In-Vitro Testing and Numerical Modelling towards Uncovering Aortic Wall Fracture Mechanisms
Tid: Fr 2026-01-16 kl 10.00
Plats: Kollegiesalen, Brinellvägen 8, Stockholm
Språk: Engelska
Ämnesområde: Hållfasthetslära
Respondent: Marta Alloisio , Material- och strukturmekanik
Opponent: PhD Laura De Lorenzis,
Handledare: Professor T. Christian Gasser, Material- och strukturmekanik
QC 251229
Abstract
Cardiovascular pathologies such as aortic aneurysm and dissection remain one of the leading causes of mortality worldwide. Current clinical standards for assessing rupture risk in aneurysmal aortas rely primarily on external diameter and its growth rate, despite the inherently multifactorial nature of rupture. Although tissue fracture plays a crucial role in the onset and progression of vascular diseases, understanding in this area remains limited. The hierarchical histological structure of vascular tissue gives rise to complex mechanical behaviour, while existing experimental protocols for soft tissue fracture are often inadequate for a sound characterisation of the fracture response.
A comprehensive understanding of fracture requires the assessment of fracture mechanisms and the quantification of key parameters, including resistance to rupture and the size of the fracture process zone. Concerning biological soft tissue, most mechanistic information stems from studies on skin, which is extremely resistant to fracture. However, the histological structure of vascular tissue differs from that of skin, and impedes the translation of such information. Moreover, the influence of clinical factors on the mechanics of diseased vessel walls cannot be ignored, as focusing solely on normal tissue may yield clinically irrelevant estimates of mechanical properties. Bridging engineering fracture mechanics with medical application thus represents both a critical and challenging task.

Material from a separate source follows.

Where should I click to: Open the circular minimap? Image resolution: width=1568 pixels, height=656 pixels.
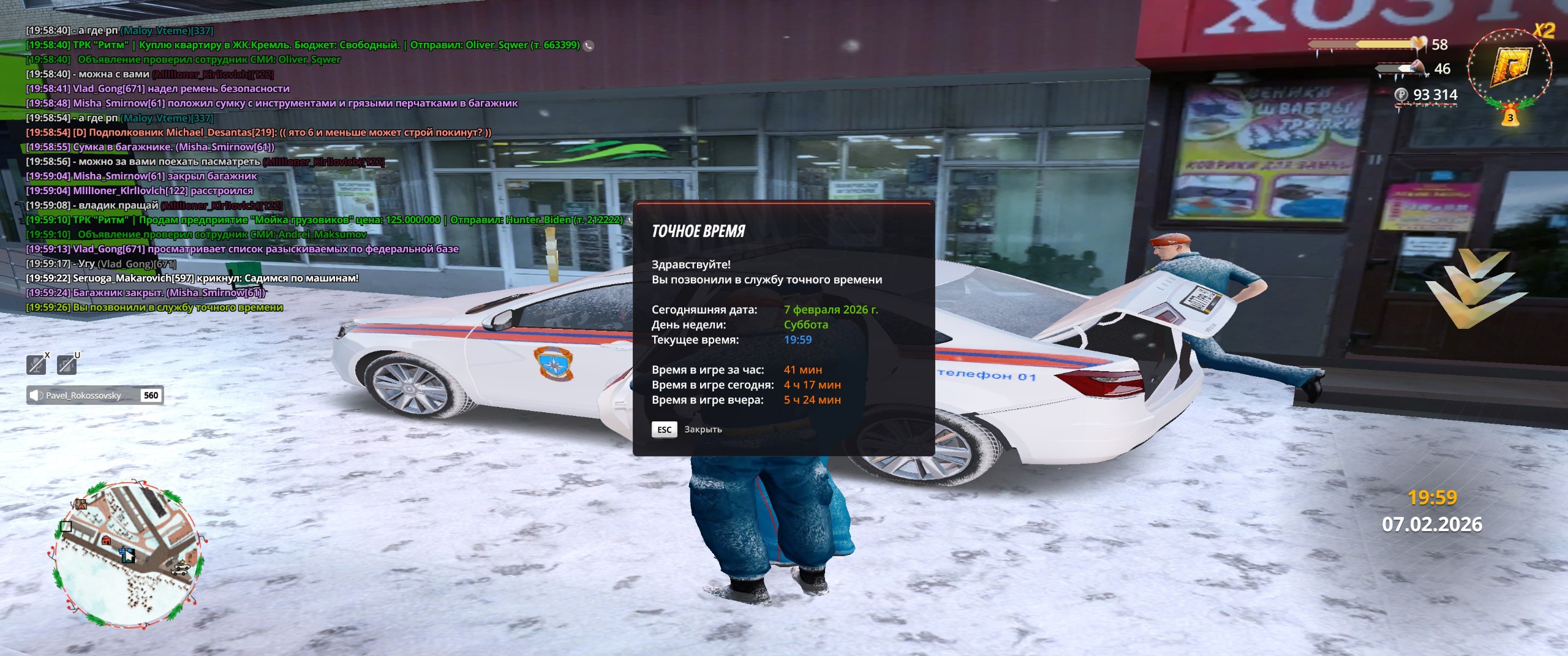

A major part of this thesis was dedicated to the design and application of a fracture test experiment, the symmetry-constraint Compact Tension (symconCT) test. The setup enabled a stable propagation of the crack in a pre-notched specimen orthogonal to the loading direction. Investigations could be carried out up to complete rupture of the specimen, and image analysis captured local mechanisms at the fracture tip. Pronounced rounding/flattening of the crack notch, called blunting, characterised the fracture. Besides, the study demonstrated the strong dependence of crack morphology on loading orientation relative to fiber alignment. Despite a slow displacement rate being applied, the experiments revealed significant strain-rate effects ahead of the notch. The protocol allowed testing of both normal porcine tissue and human aneurysmal aorta, with results linking fracture properties to clinical and histological data. Collagen content increased fracture resistance, while energy dissipation decreased with age, underscoring the relevance of patient-specific factors in rupture prediction. To further validate this hypothesis, mechanical, geometrical, and clinical information were integrated through different machine learning models to assess abdominal aortic aneurysms' rupture. The models outperformed the clinical standard, revealing that rupture identification depends on multiple interacting factors rather than any single dominant parameter.
Based on the experimental data, finite element models were developed to simulate the fracture behaviour during the symconCT test. Elastic and fracture properties were identified at a specimen-specific level, exploring two different methods to fracture: the cohesive zone and phase-field approaches. As the fracture resistance (strength) of notched specimens was significantly lower than that of unnotched tensile specimens, this indicates that conventional tests on flawless tissue overestimate fracture properties, especially in diseased tissues, which contain microvoids and microdamage. Future work should aim to simulate entire vessel walls using patient-specific geometries and boundary conditions.
The combined experimental and computational framework in this thesis advanced the understanding of the fracture processes and mechanical behaviour of the aortic vessel wall. It provided essential groundwork for patient-specific rupture risk prediction, supported the translation of biomechanics into clinical decision-making, and paved the way for future studies addressing more realistic and complex physiological scenarios.